* Problem description
Show the lines below that contain the string "under".

* Provided entries
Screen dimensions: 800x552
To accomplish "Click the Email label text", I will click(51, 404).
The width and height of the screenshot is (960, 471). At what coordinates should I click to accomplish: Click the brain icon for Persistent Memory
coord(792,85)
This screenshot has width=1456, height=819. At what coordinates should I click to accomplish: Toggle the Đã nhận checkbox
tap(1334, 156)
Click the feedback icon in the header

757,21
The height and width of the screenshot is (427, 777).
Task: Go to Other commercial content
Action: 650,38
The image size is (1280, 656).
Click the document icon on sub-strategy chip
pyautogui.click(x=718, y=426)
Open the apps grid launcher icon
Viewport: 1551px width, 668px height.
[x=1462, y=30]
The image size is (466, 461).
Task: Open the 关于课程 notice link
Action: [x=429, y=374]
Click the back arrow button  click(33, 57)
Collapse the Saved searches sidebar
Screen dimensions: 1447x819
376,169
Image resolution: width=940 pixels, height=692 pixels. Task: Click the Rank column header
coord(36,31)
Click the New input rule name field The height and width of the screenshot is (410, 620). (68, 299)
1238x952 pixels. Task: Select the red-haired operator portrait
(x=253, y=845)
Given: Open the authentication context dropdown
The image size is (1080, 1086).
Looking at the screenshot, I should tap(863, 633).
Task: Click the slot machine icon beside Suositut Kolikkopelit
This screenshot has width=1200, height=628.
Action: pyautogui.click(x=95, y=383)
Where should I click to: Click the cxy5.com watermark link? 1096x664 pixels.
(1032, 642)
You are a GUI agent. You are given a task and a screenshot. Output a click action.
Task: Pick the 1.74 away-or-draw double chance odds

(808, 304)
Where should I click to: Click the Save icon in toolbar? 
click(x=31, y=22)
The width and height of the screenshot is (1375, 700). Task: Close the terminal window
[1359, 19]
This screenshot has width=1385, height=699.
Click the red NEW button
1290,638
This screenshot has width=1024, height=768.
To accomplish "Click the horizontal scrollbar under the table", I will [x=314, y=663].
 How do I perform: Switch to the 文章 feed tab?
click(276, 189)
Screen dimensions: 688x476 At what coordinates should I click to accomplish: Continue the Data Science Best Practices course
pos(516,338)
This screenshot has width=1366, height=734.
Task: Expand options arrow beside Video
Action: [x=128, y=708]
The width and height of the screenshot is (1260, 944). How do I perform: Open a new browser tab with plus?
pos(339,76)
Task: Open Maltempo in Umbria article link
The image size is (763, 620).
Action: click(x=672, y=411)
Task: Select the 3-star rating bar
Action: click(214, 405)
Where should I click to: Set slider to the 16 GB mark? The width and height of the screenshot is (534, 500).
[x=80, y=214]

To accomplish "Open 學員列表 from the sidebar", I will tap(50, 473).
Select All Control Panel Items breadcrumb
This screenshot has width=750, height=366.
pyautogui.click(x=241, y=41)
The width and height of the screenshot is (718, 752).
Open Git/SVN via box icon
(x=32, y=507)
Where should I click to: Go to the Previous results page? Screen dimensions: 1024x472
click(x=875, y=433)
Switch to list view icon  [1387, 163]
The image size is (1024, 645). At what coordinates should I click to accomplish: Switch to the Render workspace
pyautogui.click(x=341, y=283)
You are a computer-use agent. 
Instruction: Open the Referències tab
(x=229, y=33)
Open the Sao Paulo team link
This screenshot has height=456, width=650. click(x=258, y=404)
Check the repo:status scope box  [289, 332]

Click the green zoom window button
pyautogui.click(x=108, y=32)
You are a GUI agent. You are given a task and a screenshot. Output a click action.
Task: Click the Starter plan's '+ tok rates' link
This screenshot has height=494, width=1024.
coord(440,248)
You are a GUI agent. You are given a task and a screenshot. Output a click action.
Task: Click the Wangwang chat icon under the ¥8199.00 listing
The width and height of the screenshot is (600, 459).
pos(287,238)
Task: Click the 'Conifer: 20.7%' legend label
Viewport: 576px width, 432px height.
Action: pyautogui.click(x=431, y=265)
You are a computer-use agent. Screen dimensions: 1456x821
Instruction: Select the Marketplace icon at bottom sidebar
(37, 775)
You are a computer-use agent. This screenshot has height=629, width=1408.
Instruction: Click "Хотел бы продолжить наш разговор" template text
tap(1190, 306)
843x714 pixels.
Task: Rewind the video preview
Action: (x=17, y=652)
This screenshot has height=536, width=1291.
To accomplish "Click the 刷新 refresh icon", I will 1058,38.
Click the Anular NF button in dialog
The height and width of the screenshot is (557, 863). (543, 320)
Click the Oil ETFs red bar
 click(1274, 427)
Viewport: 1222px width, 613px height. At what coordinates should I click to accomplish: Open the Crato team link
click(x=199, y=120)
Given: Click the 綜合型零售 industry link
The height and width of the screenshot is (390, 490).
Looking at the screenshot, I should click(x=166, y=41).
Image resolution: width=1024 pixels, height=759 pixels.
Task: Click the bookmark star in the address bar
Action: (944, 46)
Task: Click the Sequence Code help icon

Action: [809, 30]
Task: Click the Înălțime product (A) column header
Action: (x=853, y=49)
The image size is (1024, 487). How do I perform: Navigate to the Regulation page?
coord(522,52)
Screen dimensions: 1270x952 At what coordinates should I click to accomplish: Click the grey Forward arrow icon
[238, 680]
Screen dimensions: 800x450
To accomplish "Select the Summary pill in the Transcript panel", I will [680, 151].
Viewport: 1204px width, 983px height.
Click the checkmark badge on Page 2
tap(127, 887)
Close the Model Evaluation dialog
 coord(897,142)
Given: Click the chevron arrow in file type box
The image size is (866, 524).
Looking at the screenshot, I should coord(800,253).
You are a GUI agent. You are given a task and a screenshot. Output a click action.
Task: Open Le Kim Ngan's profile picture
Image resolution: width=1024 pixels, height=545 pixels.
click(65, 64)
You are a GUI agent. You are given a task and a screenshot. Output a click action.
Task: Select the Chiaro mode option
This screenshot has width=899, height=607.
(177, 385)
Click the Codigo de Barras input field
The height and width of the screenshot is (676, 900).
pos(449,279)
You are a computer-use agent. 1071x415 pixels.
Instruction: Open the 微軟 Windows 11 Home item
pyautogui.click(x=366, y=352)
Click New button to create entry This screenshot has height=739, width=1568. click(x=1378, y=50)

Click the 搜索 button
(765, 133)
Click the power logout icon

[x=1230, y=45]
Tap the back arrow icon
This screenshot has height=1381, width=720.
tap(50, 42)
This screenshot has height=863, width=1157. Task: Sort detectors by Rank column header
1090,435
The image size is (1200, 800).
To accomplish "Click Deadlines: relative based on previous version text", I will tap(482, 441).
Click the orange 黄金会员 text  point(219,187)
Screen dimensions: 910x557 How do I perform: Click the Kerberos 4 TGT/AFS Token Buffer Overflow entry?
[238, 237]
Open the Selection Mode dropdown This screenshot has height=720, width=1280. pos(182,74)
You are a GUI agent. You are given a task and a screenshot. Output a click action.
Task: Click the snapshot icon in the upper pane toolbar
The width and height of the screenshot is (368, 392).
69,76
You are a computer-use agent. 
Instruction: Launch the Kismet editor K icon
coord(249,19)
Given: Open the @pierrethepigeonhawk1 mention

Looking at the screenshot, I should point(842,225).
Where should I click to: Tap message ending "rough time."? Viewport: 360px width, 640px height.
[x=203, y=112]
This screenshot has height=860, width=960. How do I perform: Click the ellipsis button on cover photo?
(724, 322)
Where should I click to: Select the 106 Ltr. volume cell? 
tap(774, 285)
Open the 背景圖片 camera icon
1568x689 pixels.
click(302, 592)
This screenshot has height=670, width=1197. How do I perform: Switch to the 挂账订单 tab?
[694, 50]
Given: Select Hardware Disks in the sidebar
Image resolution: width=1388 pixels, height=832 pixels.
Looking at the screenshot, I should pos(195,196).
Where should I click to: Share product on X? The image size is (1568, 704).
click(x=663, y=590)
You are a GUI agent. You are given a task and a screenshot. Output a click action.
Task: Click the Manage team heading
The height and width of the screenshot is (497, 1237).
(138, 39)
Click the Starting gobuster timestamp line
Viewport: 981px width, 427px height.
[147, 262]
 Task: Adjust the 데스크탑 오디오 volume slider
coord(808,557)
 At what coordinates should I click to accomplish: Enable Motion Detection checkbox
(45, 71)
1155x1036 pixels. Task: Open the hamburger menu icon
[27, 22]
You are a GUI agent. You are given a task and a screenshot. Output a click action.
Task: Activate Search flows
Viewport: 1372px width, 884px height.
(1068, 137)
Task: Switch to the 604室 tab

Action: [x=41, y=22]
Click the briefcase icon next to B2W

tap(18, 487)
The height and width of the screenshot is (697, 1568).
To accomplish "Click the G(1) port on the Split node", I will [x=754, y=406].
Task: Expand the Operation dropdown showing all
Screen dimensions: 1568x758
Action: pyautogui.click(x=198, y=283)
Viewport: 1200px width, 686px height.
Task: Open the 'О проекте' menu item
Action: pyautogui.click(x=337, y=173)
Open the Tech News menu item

* Reply to the task
To accomplish "Click the horizontal scrollbar under the table", I will [x=314, y=663].
Task: Click the Wangwang chat icon under the ¥8199.00 listing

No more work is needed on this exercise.